Es su lugar llenaron el cuerpo de bolcheviques asiduos que no necesitaban cumplir las condiciones antes indispensables, sino únicamente, acreditar con su pasado que llevaban en la sangre los «nuevos conceptos del servicio y del derecho». Esta gente había tenido ya relaciones con la Guardia Civil de antes, en muchas ocasiones, pero como «objeto», es decir, como delincuentes y no como «sujeto», no como guardias. Por ello les complacía, en grado sumo, el desprecio sin paliativos de sus «nuevos camaradas».
Durante el mes de septiembre de 1936, el Cuerpo Diplomático tuvo que comunicar al Gobierno la creciente inseguridad en que se encontraban las representaciones diplomáticas. Se habían producido más una vez conatos de asalto por parte del populacho. Para prepararlos, se había intentado sustituir por elementos nuevos a los miembros antiguos de la Guardia Civil que tenían a su cargo la custodia de las representaciones diplomáticas extranjeras. El Cuerpo Diplomático amenazó con su salida colectiva de Madrid si no se le daban garantías suficientes en cuanto a su seguridad y a su abastecimiento de comestibles. Entonces el Gobierno concertó con el Cuerpo Diplomático un pacto escrito, con arreglo al cual se comprometía a no modificar ni el número de miembros, ni la composición individual de la guardia existente en cada representación diplomática para su custodia, sin la conformidad expresa de la misma. Los seis guardias que me correspondían se alojaban con sus esposas e hijos en los sótanos de la Legación. Tengo que anticipar este dato, para mejor entendimiento de los episodios siguientes, sin perjuicio de mencionarlo de nuevo.

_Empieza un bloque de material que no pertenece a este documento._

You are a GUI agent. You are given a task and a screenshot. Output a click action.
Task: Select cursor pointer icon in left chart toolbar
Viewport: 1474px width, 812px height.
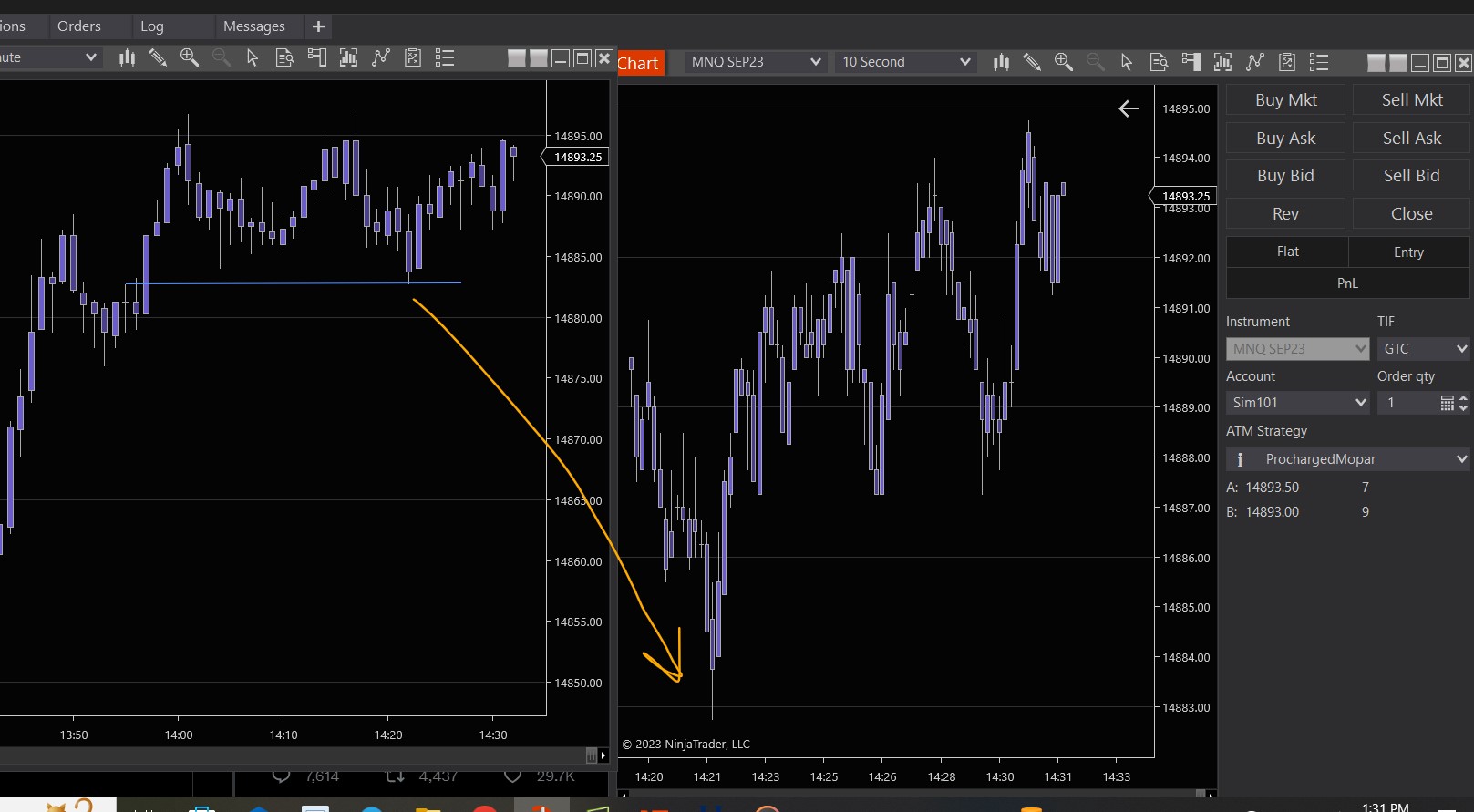[253, 58]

El Coronel de la Guardia Civil antes mencionado estaba preso en la cárcel Modelo de la Moncloa. Tras una de mis visitas a dicha prisión, encontré a mi Cabo de conversación con dos señoras mayores, que me presentó y que eran la esposa del Coronel y su cuñada. Dichas señoras, llevaban horas esperando, como muchas más, para que las dejaran entrar a ver a los presos. Lo hacían en grupos de unas cien mujeres cada vez, a las que se introducía en una sala. Separados por un pasillo de unos tres metros de ancho aparecieron, al otro lado, tras unas rejas de alambre, los presos correspondientes. Era, naturalmente, casi imposible entenderse, con ese ruido, de un centenar de voces. Hacía ya meses que esas mujeres sólo veían así, a sus maridos, una vez por semana. Hice entrar a las señoras, bajo mi protección, en el interior de la cárcel y conseguí que llamaran a sus familiares a las celdas individuales utilizadas por los abogados, donde por primera vez pudieron hablar con ellas y abrazarse.